- Born: 1954 (age 71–72) Ontario, Canada
- Education: Queen's University at Kingston University of Guelph
- Alma mater: University of California, Berkeley
- Scientific career
- Fields: Entomology
- Institutions: Commonwealth Scientific and Industrial Research Organization

= Jane Wright (entomologist) =

Canadian-Australian entomologist

Jane Wright (born 1954 in Ontario, Canada) is an entomologist who discovered the dung beetle Neochara wrightee (named after her) while working for the Entomology division of Commonwealth Scientific and Industrial Research Organization (CSIRO) researching predatory dung beetles in Africa.

Wright earned her Bachelor of Science (Hons) degree from Queen’s University, Canada in 1976. She earned her Masters of Science degree in 1978 from the University of Guelph, Canada while researching the biology of lady beetles. She went on to earn her doctorate in 1984 from the University of California, Berkeley, US while researching the biology of parasitic wasps.

From 1984 to 1998 Wright worked on biological control for CSIRO researching dung breeding flies in South Africa. In 1988 Wright moved to Canberra, Australia continuing her work for the entomology division of CSIRO, in the area of stored products research. From 1997 to 2005 she was the head of CSIRO’s Stored Grain Research Laboratory (SGRL) commercializing fumigant technology and managing operations. Wright retired in 2009 and became an Honorary Fellow at CSIRO working on a project to introduce more dung beetles to Australia.

==Early life and education==

Jane Wright was born in Ontario in 1954. She attended Queens University in Kingston, Ontario. Her interest in entomology led her to the University of Guelph, Southern Ontario, the only university in Canada with an entomology department. At the University of Guelph, working on her master's degree Wright decided to study apple maggots but professor John Laing persuaded her to study ladybird beetles instead as not as much research had been done on them. Wright did much field work studying ladybird beetles, determining the conditions during the winter that made them most likely to survive. The conditions for research were difficult involving carrying packs of tools, traps and specimens through areas without roads. She dug traps of specimens out of frozen ground to recover them.

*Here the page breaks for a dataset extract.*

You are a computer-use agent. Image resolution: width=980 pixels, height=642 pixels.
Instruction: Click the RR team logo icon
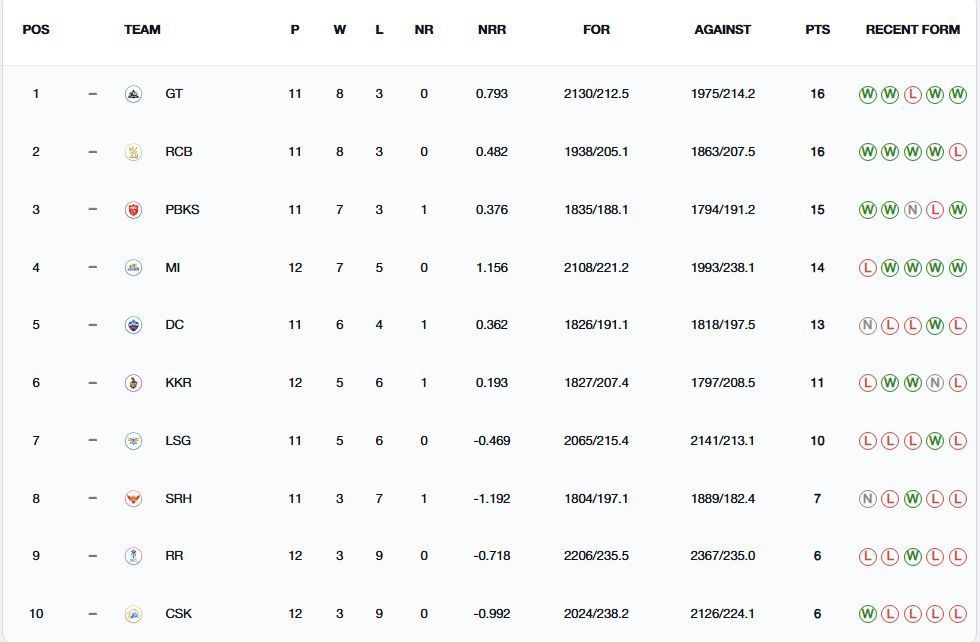[133, 556]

After graduating from the University of Guelph, Wright enrolled at Berkeley, California in the United States. Wright studied a parasitic wasp that had been imported to control ice plant scale. She found that wasps chose their host scale insects in which to lay their eggs based on their size. If the host was large, females chose to lay female eggs, but if they were small, they laid male eggs.

==Career==

Following her PhD, Wright worked with CSIRO-Australia researching dung beetles in Africa. The buffalo fly in both Africa and Australia is a pest to livestock, taking up to 20 blood-meals a day causing bleeding ulcerations. CSIRO-Australia was seeking a parasitic insect that could be imported from Africa to Australia to control the buffalo fly population. Dung beetles feed on the larvae of buffalo flies as they develop in animal dung and had already been identified as a possibility for controlling the buffalo fly’s population when Wright joined the CSIRO-Australia research team in Africa. There are over 250 species of dung beetles that feed on buffalo fly and use their bodies as parasitic hosts; identifying which species would best serve the purpose was the research that Wright continued.

In researching the different beetles that grew in animal dung Wright came across species that had not yet been named. The specialists named this new small African species of beetle Aleochara wrightii after Wright.

The CSIRO-Australia led dung beetle research in Africa went on for almost 20 years and Wright contributed to that research for more than two years. Those funding the research decided to change their priorities and Wright and her group were forced to pack up their research station in Africa. Wright analysed and wrote up her research once back in Brisbane Australia.

Wright then transferred to Canberra, Australia to join the Stored Grain Research Laboratory in Australia as an insect ecologist/behaviourist. One project involved the warehouse beetle and its harmful impact on stored grains and stored grain commodities. The warehouse beetle is not indigenous to Australia and originally an attempt was made to eradicate them. Wright worked with other researchers to find that the warehouse beetle had spread from plants and silos with stored grain into the wild across Australia and that complete eradication was impossible. Wright and her team found the most effective amounts of heat and fumigants used in grain to control the warehouse beetle.

Wright gradually moved into the management stream, becoming deputy head then head of the Stored Grain Research Laboratory, and leading the Stored Products and Strucural Pests Section. The final years before retirement were spent as the Operations Manager for the Division of Entomology,

Wright was asked if she saw any discrimination in the workplace as a female scientist. She said that she encountered remarkably little, but during a time that she was applying for work during her final year at Berkeley a person at a conference told her that "a woman who had studied in California would never ever want to go to a remote part of Canada and work on insects in the forest." Wright did not get an interview for the job the man was referring to. A year later at the same conference Wright derived "enormous satisfaction" by telling the same person about the job that she had taken working for CSIRO with dung beetles "in African game parks, and dodging lions and African buffalo."